SOURCE INFORMATION Start Marker

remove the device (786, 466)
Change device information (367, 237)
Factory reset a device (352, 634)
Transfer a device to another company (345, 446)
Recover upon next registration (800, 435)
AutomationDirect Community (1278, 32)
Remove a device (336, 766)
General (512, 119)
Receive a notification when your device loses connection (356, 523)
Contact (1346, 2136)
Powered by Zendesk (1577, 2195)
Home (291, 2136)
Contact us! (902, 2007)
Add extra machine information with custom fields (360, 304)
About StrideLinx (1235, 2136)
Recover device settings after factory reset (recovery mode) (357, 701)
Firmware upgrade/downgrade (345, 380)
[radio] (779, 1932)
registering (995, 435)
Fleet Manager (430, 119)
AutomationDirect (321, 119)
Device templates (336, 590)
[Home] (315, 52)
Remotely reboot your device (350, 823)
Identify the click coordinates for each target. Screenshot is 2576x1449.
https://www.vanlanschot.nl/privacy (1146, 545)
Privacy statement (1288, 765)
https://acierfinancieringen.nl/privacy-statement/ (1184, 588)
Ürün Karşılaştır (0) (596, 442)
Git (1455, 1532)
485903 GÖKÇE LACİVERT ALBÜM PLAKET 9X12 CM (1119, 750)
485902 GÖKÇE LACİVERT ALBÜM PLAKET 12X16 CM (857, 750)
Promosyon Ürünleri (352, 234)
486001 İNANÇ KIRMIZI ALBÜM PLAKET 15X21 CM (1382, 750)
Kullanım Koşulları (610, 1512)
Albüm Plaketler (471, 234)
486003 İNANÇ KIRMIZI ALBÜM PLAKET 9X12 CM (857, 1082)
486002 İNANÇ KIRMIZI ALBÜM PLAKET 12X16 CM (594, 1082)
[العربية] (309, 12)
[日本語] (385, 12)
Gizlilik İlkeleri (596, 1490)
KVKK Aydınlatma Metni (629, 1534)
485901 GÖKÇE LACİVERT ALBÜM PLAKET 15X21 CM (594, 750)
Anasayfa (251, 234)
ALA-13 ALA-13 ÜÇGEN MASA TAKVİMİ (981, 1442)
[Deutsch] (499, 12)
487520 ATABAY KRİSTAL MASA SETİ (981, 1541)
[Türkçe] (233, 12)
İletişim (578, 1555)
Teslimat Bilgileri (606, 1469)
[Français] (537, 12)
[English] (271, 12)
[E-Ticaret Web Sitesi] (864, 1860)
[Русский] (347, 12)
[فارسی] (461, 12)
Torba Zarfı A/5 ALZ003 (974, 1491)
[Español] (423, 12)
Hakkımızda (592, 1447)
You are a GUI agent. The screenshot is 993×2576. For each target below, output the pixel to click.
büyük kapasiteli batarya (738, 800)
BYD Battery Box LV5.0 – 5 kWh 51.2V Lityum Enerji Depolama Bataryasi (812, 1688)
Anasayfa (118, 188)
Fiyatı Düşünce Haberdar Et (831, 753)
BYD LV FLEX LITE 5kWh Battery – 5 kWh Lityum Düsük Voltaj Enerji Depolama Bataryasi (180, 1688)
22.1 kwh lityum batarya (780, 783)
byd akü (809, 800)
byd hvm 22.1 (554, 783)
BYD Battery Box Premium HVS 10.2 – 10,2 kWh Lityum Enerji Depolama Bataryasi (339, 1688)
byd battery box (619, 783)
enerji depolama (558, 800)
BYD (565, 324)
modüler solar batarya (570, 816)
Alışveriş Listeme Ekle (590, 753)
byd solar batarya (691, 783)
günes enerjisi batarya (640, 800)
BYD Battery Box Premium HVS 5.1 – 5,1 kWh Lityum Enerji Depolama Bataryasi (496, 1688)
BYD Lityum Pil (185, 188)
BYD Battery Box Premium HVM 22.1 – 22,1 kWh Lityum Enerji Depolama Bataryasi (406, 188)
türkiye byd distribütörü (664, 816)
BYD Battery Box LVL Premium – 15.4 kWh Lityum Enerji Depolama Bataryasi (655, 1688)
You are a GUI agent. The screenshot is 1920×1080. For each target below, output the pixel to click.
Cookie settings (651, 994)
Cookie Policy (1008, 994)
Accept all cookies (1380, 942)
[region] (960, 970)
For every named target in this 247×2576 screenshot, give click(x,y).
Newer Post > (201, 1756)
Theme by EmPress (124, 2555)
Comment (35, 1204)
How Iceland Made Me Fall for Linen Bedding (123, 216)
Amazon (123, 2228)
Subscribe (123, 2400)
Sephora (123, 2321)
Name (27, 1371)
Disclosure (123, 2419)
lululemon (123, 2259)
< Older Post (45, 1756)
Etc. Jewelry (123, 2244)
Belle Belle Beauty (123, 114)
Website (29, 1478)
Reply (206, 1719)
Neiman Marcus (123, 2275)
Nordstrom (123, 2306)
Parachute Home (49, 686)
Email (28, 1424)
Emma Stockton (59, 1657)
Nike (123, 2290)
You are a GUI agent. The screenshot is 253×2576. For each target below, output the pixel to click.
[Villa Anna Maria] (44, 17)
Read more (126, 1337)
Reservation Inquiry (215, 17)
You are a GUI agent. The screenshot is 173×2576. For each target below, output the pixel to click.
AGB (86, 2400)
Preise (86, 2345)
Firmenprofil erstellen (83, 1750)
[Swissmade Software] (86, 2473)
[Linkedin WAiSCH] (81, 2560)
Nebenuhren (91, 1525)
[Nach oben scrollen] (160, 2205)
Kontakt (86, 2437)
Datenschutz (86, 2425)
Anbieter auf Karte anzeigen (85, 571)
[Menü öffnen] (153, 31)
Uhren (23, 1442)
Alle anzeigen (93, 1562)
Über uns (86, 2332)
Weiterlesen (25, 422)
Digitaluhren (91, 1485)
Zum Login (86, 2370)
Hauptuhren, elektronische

SOURCE INFORMATION End Marker

● WHAT IS BEING ASKED: Please give an exact copy of the lines above, beginning with the line containing "https://www.vanlanschot.nl/privacy (1146, 545)" and running through the line containing "Gizlilik İlkeleri (596, 1490)", and of no other lines.

● RESULT BELOW:
https://www.vanlanschot.nl/privacy (1146, 545)
Privacy statement (1288, 765)
https://acierfinancieringen.nl/privacy-statement/ (1184, 588)
Ürün Karşılaştır (0) (596, 442)
Git (1455, 1532)
485903 GÖKÇE LACİVERT ALBÜM PLAKET 9X12 CM (1119, 750)
485902 GÖKÇE LACİVERT ALBÜM PLAKET 12X16 CM (857, 750)
Promosyon Ürünleri (352, 234)
486001 İNANÇ KIRMIZI ALBÜM PLAKET 15X21 CM (1382, 750)
Kullanım Koşulları (610, 1512)
Albüm Plaketler (471, 234)
486003 İNANÇ KIRMIZI ALBÜM PLAKET 9X12 CM (857, 1082)
486002 İNANÇ KIRMIZI ALBÜM PLAKET 12X16 CM (594, 1082)
[العربية] (309, 12)
[日本語] (385, 12)
Gizlilik İlkeleri (596, 1490)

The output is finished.